:: Try it ::
Every line of the material below in which "August" shows up is to be located and copied.

:: Task inputs ::
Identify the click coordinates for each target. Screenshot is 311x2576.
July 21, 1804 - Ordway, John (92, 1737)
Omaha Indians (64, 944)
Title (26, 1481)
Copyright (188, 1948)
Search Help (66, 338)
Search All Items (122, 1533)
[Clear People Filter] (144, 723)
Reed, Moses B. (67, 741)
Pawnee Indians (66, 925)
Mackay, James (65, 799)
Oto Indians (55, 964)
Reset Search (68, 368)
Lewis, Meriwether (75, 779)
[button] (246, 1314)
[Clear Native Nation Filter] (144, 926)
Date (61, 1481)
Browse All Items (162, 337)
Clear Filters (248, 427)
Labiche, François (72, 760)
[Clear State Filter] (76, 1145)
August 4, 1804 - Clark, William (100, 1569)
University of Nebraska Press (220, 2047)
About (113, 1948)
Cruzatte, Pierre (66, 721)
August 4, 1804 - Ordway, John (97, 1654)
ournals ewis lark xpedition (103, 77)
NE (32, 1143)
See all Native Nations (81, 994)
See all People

:: Problem solution ::
August 4, 1804 - Clark, William (100, 1569)
August 4, 1804 - Ordway, John (97, 1654)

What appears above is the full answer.